On denoted systems {master, slaves}:
- master, slaves -
# systemctl status mysql
(or service mysql status
on older servers) shows mysql service is running.
- master, slaves -
# ps -lfp `cat /run/mysqld/mysqld.pid`
shows mysqld is running.
- master, slaves -
# lsof -i | grep LISTEN | grep mysql
shows mysqld listening on the correct interface(s).
- master, slaves -
# mysql -e 'show variables like "read_only"'
shows read_only is OFF for master and ON for slaves.
- master, slaves -
# mysqladmin status
shows reasonable values. Almost all queries on a slave correspond to write operations on the master.
- master, slaves -
# mysqladmin processlist | sed 's/^| //;s/ | / /g;s/[-+| ]*$//'
on the master shows a slave thread for each slave (plus lots of client threads).

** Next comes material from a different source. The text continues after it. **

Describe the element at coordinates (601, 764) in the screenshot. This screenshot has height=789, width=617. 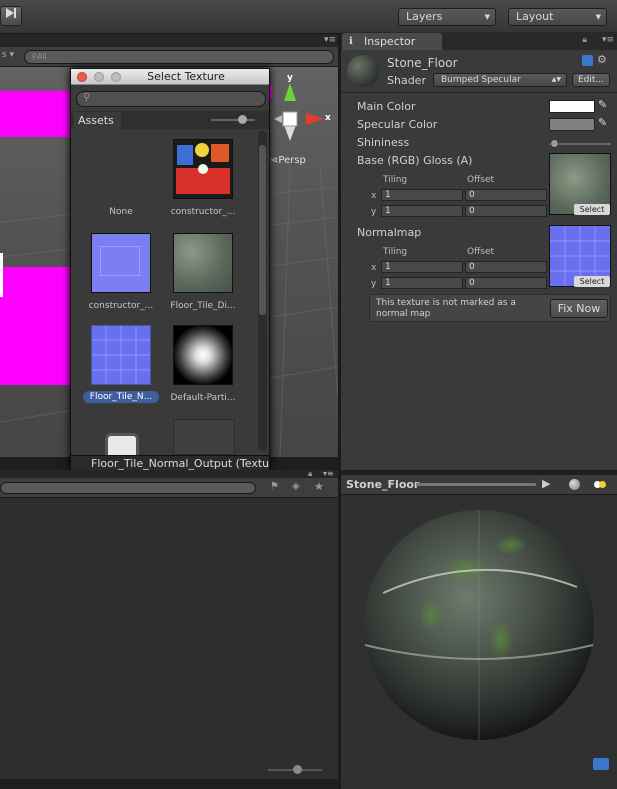
I see `asset-label-icon` at that location.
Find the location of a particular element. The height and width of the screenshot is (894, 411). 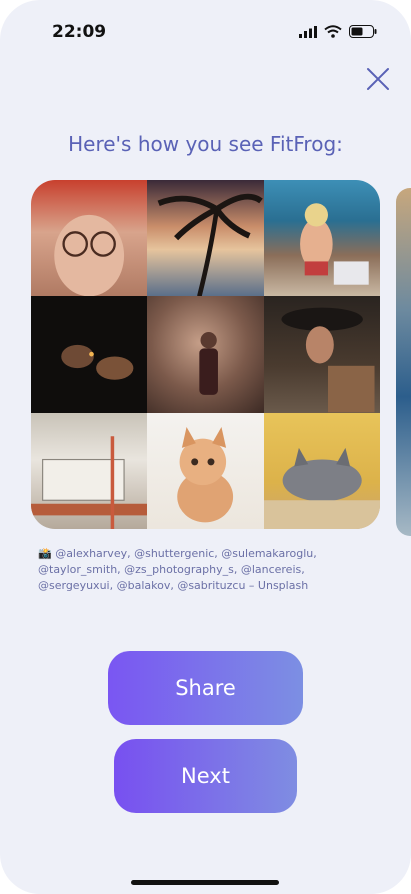

home-indicator is located at coordinates (205, 882).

On each slave it shows an I/O thread and an execution thread.
- master -
# mysql -e 'show master status'
shows the binlog file and position. Other fields should be empty.
- slaves -
# mysql -e 'show slave status\G'
shows approximately 40 lines of output. Especially useful are:
Slave_IO_State: Waiting for master to send event
Master_Host: ...
Slave_IO_Running: Yes
Slave_SQL_Running: Yes
Last_Error:
Seconds_Behind_Master: 0
- master, slaves -
# ls -ld `grep -hr '^[[:blank:]]*log_bin[[:blank:]]*=' /etc/mysql | sed 's/[^=]*=//'`*
lists the binary log files. binlog.index
is updated when the log is rolled, typically at least once per day. The most recent file is appended with every database write. In our current environment that's typically every second.
- master, slaves -
# ls -l /var/log/mysql/
lists the error log files. They usually contain just periodic status info from cron and messages about backups. When mysqld is restarted, they contain a standard sequence of shutdown and startup messages. There should be no errors and almost no warnings. Use # tail /var/log/mysql/error.log
to check the most recent status. Use # zgrep -Ehv 'Status:|Vitals:|TopTableRows:|Warning.*REPLACE INTO `percona`.`checksums`' /var/log/mysql/error.log*
to ignore status messages and pt-table-checksum warnings.
- master -
# pt-table-checksum --defaults-file=/etc/mysql/pt_checksum.cnf --replicate=percona.checksums --ignore-databases mysql --no-check-binlog-format
checks that the master and slaves have the same data. In our current environment this takes 2 hours to run.